Recent resilience masks serious challenges related to costs, productivity and growth

A McKinsey report finds advisors face difficult challenges in growing their businesses. A McKinsey report finds advisors face difficult challenges in growing their businesses.

The U.S. asset management industry’s apparent resilience in the last year and a half has temporarily masked serious challenges related to costs, productivity and growth, according to a report released Wednesday by McKinsey & Co.

These challenges call into question some of the industry’s assumptions concerning the inevitability of profitable growth, says the report, “Entitled Growth in a Time of Uncertainty: The Asset Management Industry in 2015.”

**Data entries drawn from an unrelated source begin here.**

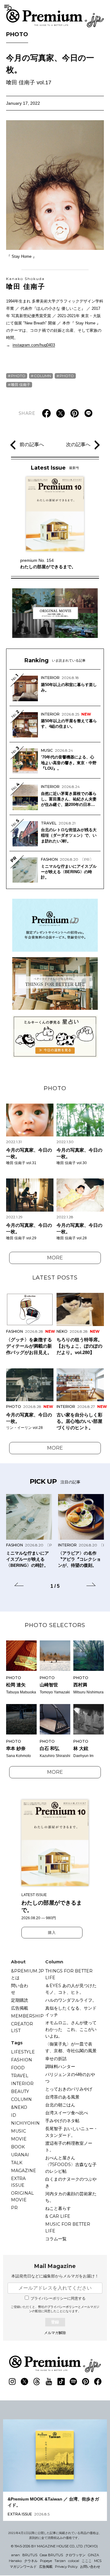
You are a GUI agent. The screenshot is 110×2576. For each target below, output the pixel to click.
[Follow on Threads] (37, 2381)
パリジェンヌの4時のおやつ (70, 2078)
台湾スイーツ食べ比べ (66, 2113)
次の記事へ (78, 444)
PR (14, 2207)
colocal (73, 2561)
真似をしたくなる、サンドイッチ (71, 2011)
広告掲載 (19, 2008)
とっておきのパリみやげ (68, 2089)
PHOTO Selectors (55, 1625)
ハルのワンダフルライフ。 (71, 2000)
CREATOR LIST (22, 2027)
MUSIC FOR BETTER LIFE (67, 2227)
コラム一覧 (56, 2239)
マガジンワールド (23, 2566)
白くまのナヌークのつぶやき (71, 2182)
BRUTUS (29, 2555)
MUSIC (18, 2131)
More (55, 1258)
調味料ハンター (60, 2066)
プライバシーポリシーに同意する (58, 2298)
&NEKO (19, 2107)
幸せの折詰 (56, 2058)
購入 (52, 1932)
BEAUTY (20, 2091)
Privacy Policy (66, 2566)
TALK (16, 2162)
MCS (97, 2561)
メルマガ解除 (55, 2333)
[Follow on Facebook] (98, 2381)
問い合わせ (19, 1989)
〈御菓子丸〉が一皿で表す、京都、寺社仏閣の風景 (71, 2047)
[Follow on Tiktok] (61, 2381)
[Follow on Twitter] (24, 2381)
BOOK (18, 2147)
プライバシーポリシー (62, 2306)
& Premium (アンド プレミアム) (55, 18)
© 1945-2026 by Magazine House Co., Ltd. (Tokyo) (54, 2546)
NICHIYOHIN (25, 2123)
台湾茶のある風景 (62, 2097)
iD (13, 2115)
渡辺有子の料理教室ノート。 (68, 2146)
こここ (87, 2561)
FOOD (18, 2067)
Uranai (20, 2155)
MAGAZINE (23, 2170)
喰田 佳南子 (25, 283)
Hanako (15, 2561)
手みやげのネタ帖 (62, 2120)
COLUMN (42, 375)
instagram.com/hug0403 (34, 345)
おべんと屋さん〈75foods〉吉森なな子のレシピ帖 (71, 2164)
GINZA (93, 2555)
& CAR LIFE (57, 2216)
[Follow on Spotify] (73, 2381)
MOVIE (19, 2139)
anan (15, 2555)
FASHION (21, 2060)
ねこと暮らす (58, 2208)
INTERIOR (22, 2083)
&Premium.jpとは (27, 1974)
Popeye (46, 2561)
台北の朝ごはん (60, 2105)
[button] (19, 1585)
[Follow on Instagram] (12, 2381)
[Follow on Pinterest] (85, 2381)
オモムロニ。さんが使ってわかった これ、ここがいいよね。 (71, 2029)
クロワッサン (75, 2555)
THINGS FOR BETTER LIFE (69, 1974)
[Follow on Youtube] (49, 2381)
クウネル (31, 2561)
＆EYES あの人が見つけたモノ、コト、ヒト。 (71, 1989)
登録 (55, 2322)
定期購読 (19, 2000)
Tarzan (60, 2561)
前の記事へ (32, 444)
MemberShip (27, 2016)
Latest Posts (55, 1277)
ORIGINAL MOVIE (22, 2196)
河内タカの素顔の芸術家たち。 (71, 2197)
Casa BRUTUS (51, 2555)
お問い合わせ (90, 2566)
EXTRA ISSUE (18, 2182)
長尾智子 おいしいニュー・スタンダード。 (71, 2132)
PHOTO (17, 34)
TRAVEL (19, 2075)
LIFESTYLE (23, 2052)
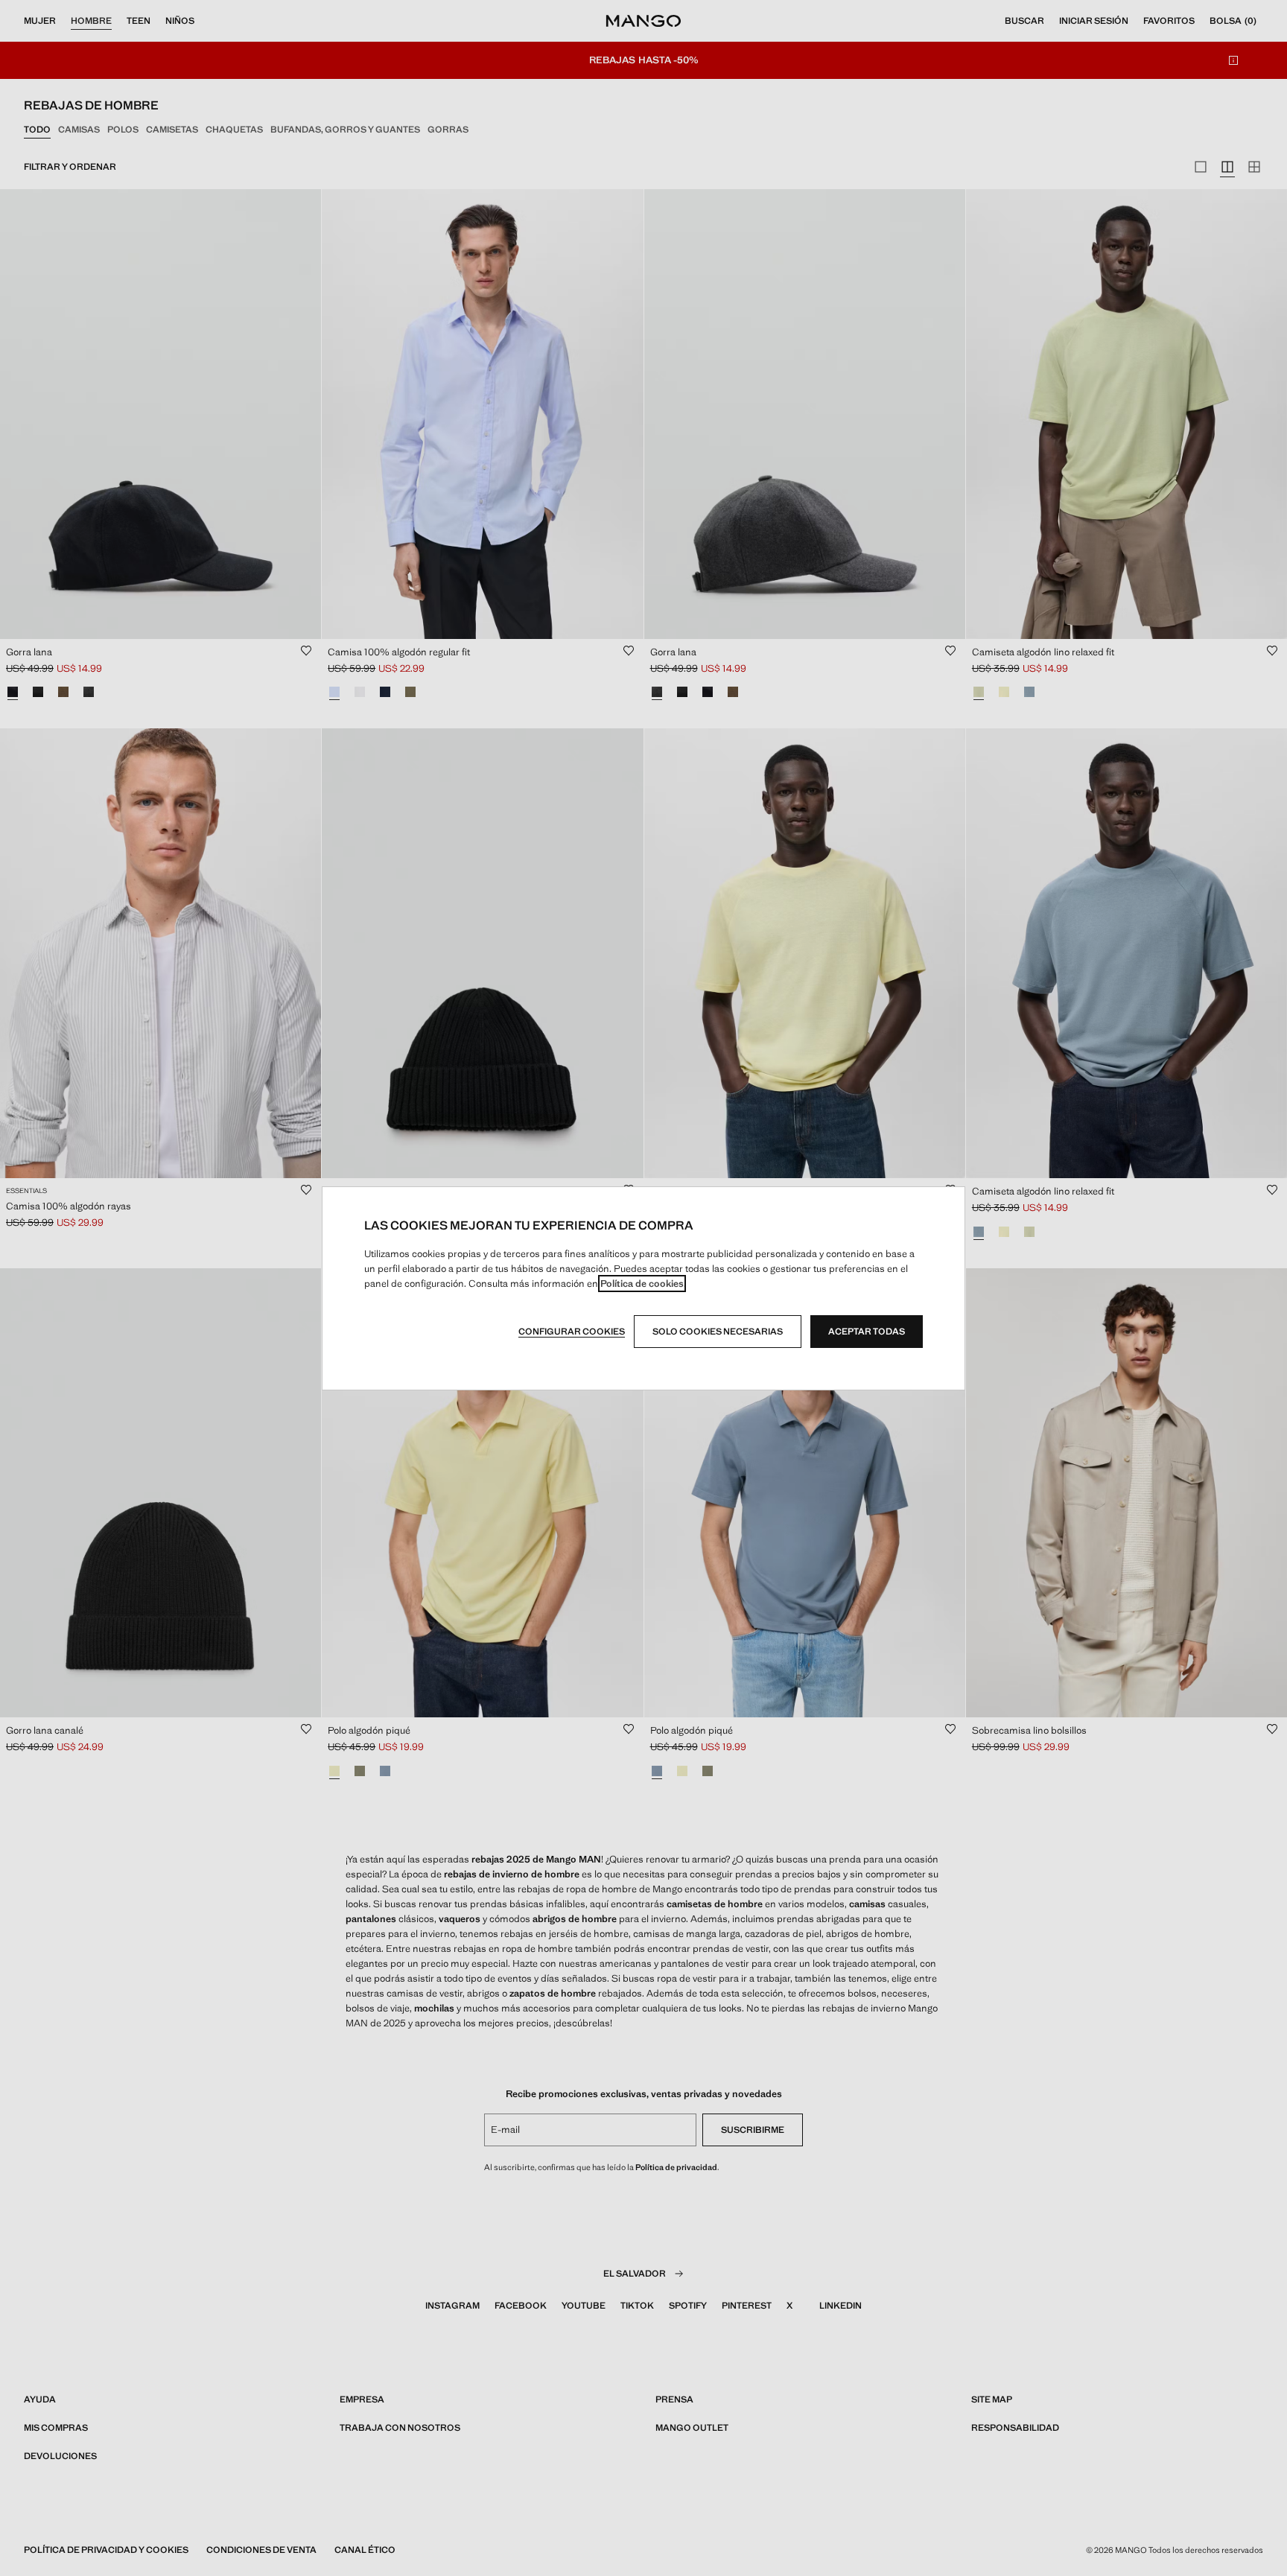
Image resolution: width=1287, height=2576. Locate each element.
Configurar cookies (571, 1332)
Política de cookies (642, 1283)
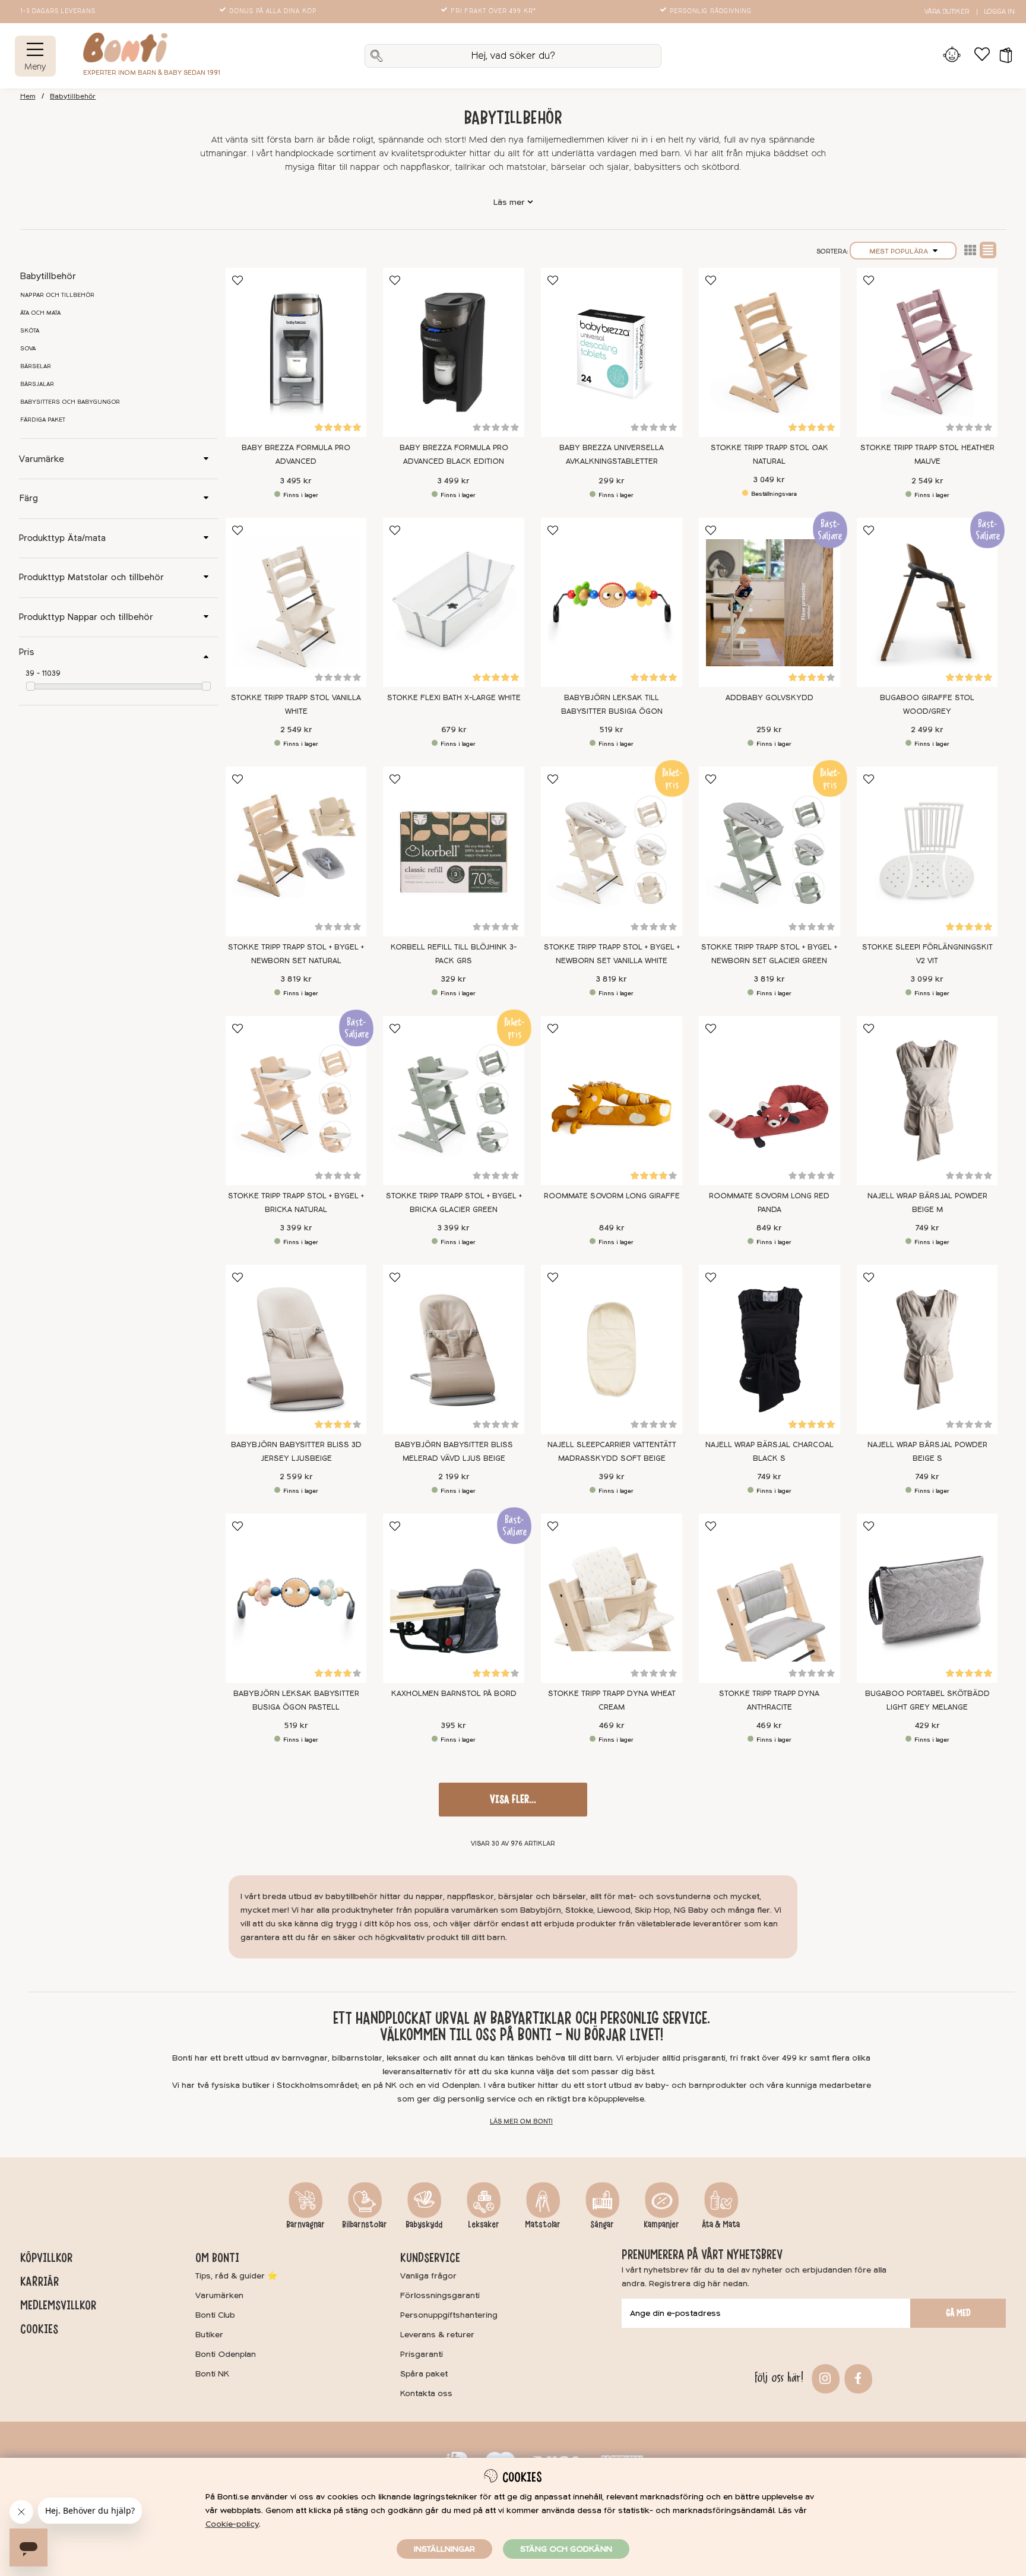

Looking past the return to normal levels of profitability prior to the market declines of third-quarter 2011, the report examines the asset management industry’s underlying performance. The top quartile of asset managers earned an average margin of 46% in 2010, approximately 40 percentage points higher than the bottom quartile of the industry, McKinsey reports.

While assets under management in the second quarter of 2011 surpassed pre-crisis highs, industry profit pools remained 15% lower than pre-crisis highs due to escalating costs and pressure on revenue yields. Growth has proven more elusive than profitability, with only one in five asset managers seeing above-average growth in the past decade.

McKinsey advises that asset management firms will need to bring “investment-like discipline” to their sales and marketing efforts. Asset managers will also need to take a hard look at their maturing lines of business, such as mutual funds, to determine where they can restructure rather that just reduce costs.

By 2012, McKinsey expects independent asset management firms to increase their share to two-thirds of industry AUM “as banks and insurance companies continue to divest their asset management businesses, compensation constraints make it increasingly difficult for banks to compete for talent, and the growing differential between valuations for banks and insurance companies versus asset managers makes it a challenge for them to compete for accretive deals.” 

With the market proving unreliable in 2011 and 2012, asset managers will need to tackle the business model issues at the center of rising costs, lower prices and high variability of margins, or risk structurally lower profitability in the years ahead, the report warns.

Looking ahead to 2015, McKinsey cites several trends that will shape the asset management industry and provide the most significant opportunities for growth over the next three years. Among the major areas of growth will be retail alternative products, retirement solutions, ETFs and emerging markets.